> **Task requirements**:
Would you give back exactly the lines from the line with "Where should I" through the end of the entries below, both included, but none of the pictures?

START Dataset records

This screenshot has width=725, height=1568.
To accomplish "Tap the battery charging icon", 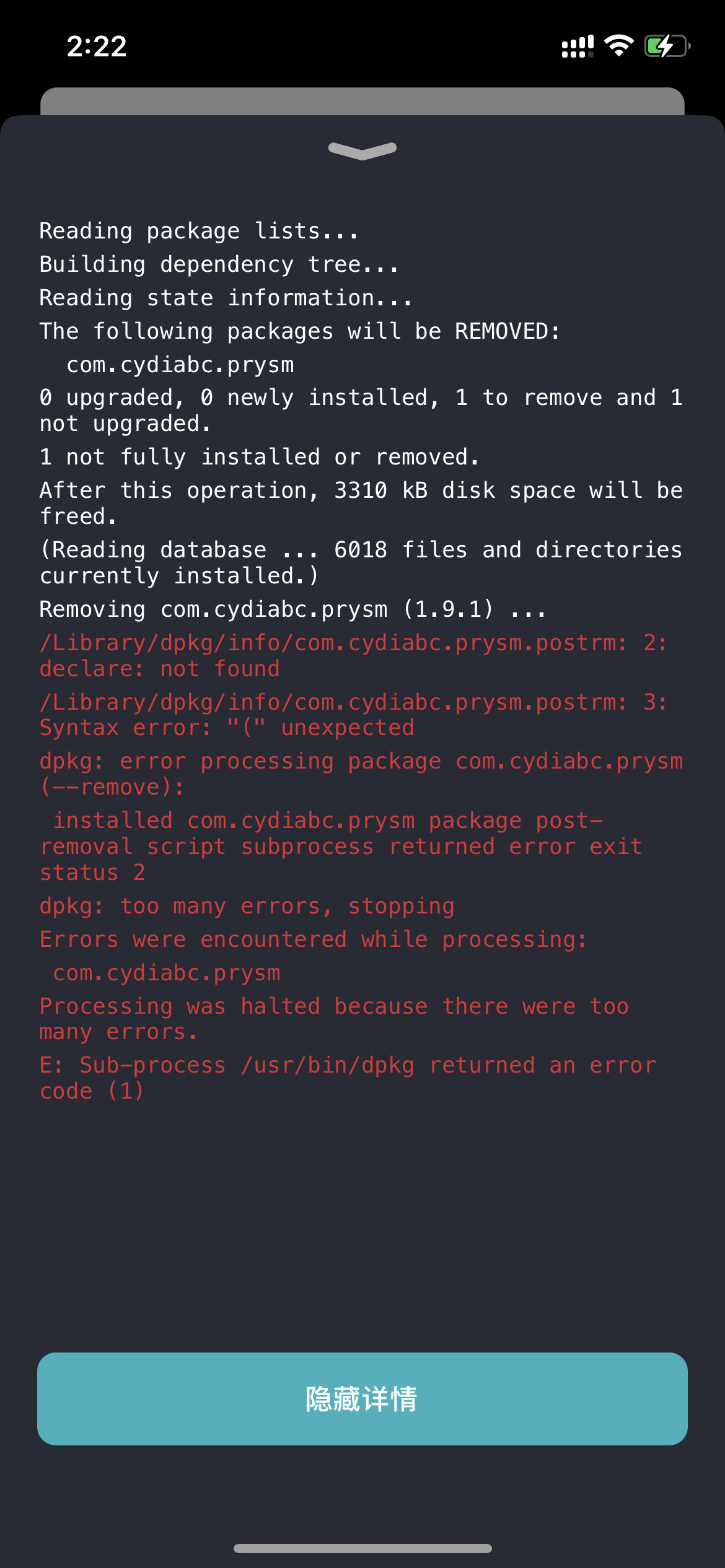I will point(667,46).
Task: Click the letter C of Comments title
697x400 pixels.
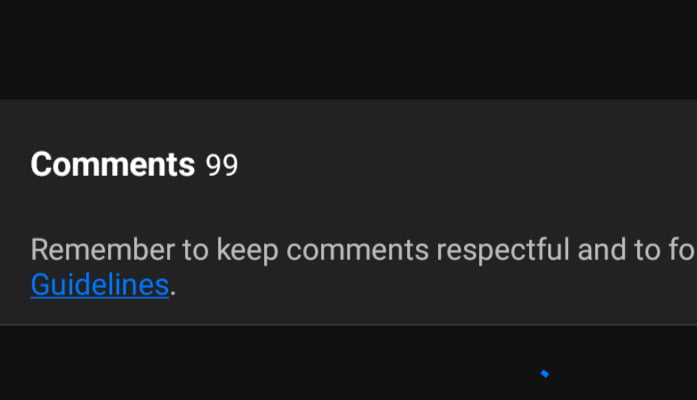Action: [x=42, y=165]
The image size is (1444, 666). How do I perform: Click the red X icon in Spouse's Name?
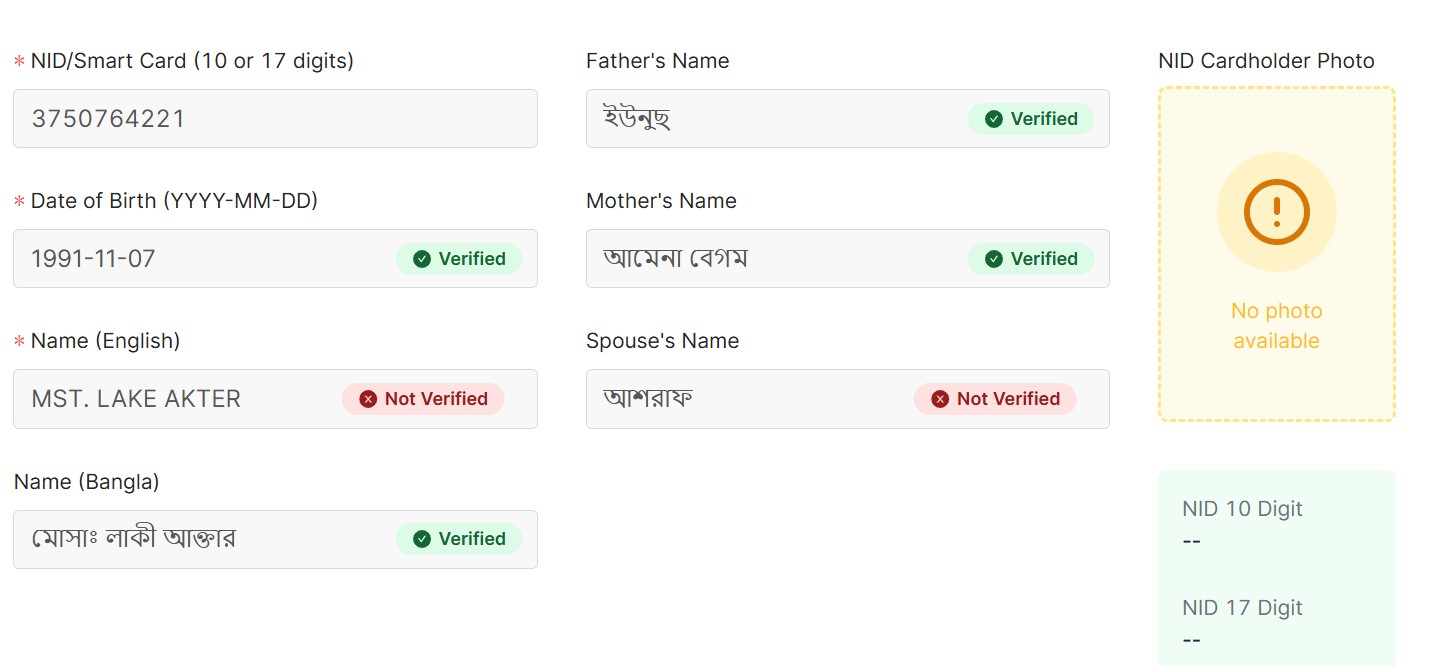940,399
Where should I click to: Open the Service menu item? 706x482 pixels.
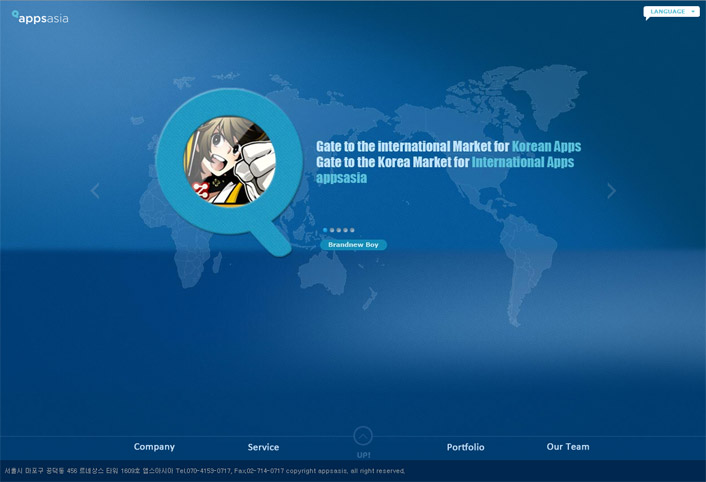point(263,447)
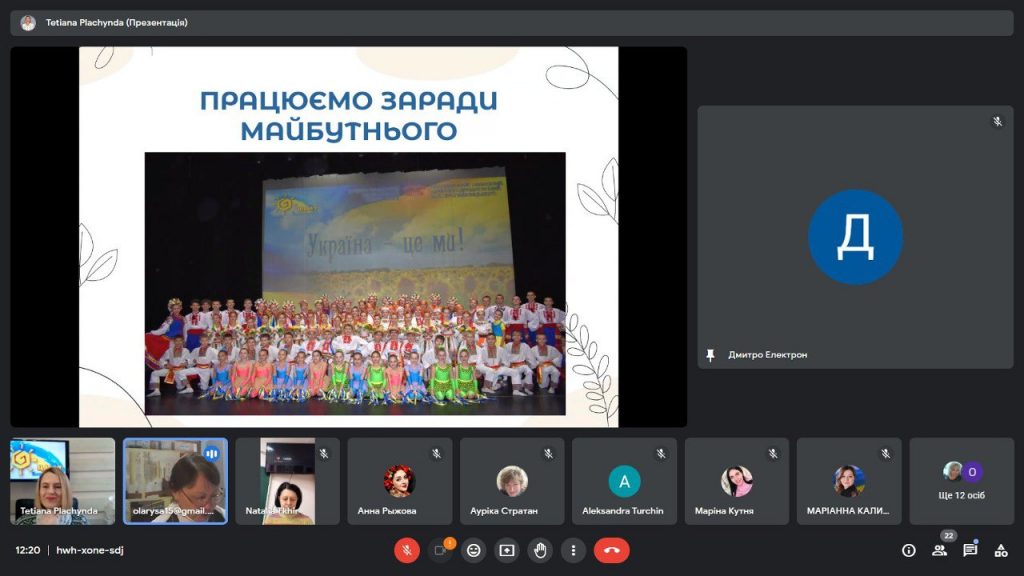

END Dataset records

> **Written response**:
Where should I click to: Open the Service menu item? 706x482 pixels.
point(263,447)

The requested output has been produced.